Standardised treatment strategies
Standardised treatment protocols were developed in order to reduce the heterogeneity in treatment between the participating hospitals. All participating sites agreed to conform to these standardised treatment protocols to the best of their ability. These standardised treatments are completely based on the recommendations given in the Dutch national guideline regarding the preoperative, perioperative and postoperative care. See table 1,Box 1, and online supplemental appendix 1 for a detailed description of the treatment strategies. All key points of the treatment strategies that are described in table 1, Box 1, and online supplemental appendix 1 are recommendations of the Dutch national guideline.
Supplemental material
Key points standardised treatment strategies
Predefined discharge criteria
Discharge criteria equal for all treatment strategies
Body temperature <38°C.
NRS <4.
Adequate oral intake.
Able to mobilise.
Additional discharge criteria for non-operative treatment strategy
Decreased leucocytosis.
Decreased C-reactive protein.
NRS, Numeric Rating Scale.
Study outcomes
Primary outcome
The primary outcome is defined as the proportion of patients experiencing any complication within 3 months after inclusion. An independent adjudication committee will review all reported complications to determine whether or not they meet the definition of complications and to assess their relation to treatment. This committee will categorise all complications according to the Clavien-Dindo scale.16
The following events will be considered as complications, but the list is not exhaustive:
Superficial site infection: criteria according to the CDC guidelines.17
Intra-abdominal abscess: radiologically confirmed fluid collection containing pus or infected material that is surrounded by inflamed tissue.

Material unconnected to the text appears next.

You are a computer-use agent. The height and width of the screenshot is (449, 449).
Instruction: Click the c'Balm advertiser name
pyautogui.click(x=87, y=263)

Stump leakage: radiologically confirmed intra-abdominal fluid collections after appendectomy.
Stump appendicitis: radiologically confirmed recurrence of disease after appendectomy.
Secondary/prolonged bowel obstruction (including paralytic ileus) confirmed by imaging or perioperative diagnosis with the need for treatment. For instance, a patient requiring gastrointestinal decompression with a nasogastric tube.
Anaesthesia-related complications, such as pneumonia.
Incisional hernia: any abdominal wall gap with or without a bulge in the area of a postoperative scar perceptible or palpable by clinical examination or imaging.
Need for additional surgical or radiological interventions related to the primary disease (appendicitis).
Readmission for an indication related to appendicitis. Such as readmissions for recurrent/residual appendicitis, and clinical observation of fever and abdominal pain.
Secondary outcomes
Follow-up will take place at 30 days and 3 months after inclusion to evaluate the secondary outcomes. The secondary outcomes of this study are listed below.
Treatment-related endpoints
Proportion of patients experiencing any complication during admission.
Proportion of patients experiencing any complication within 30 days after inclusion.
Proportion of patients with a postoperative intra-abdominal abscess within 3 months after inclusion.
Proportion of patients with a superficial site infection within 3 months after inclusion.
Proportion of patients with a secondary/prolonged bowel obstruction within 3 months after inclusion.
Proportion of patients not having to undergo appendectomy within 3 months after inclusion.
Proportion of patients experiencing recurrent appendicitis within 3 months after inclusion (histopathologically confirmed).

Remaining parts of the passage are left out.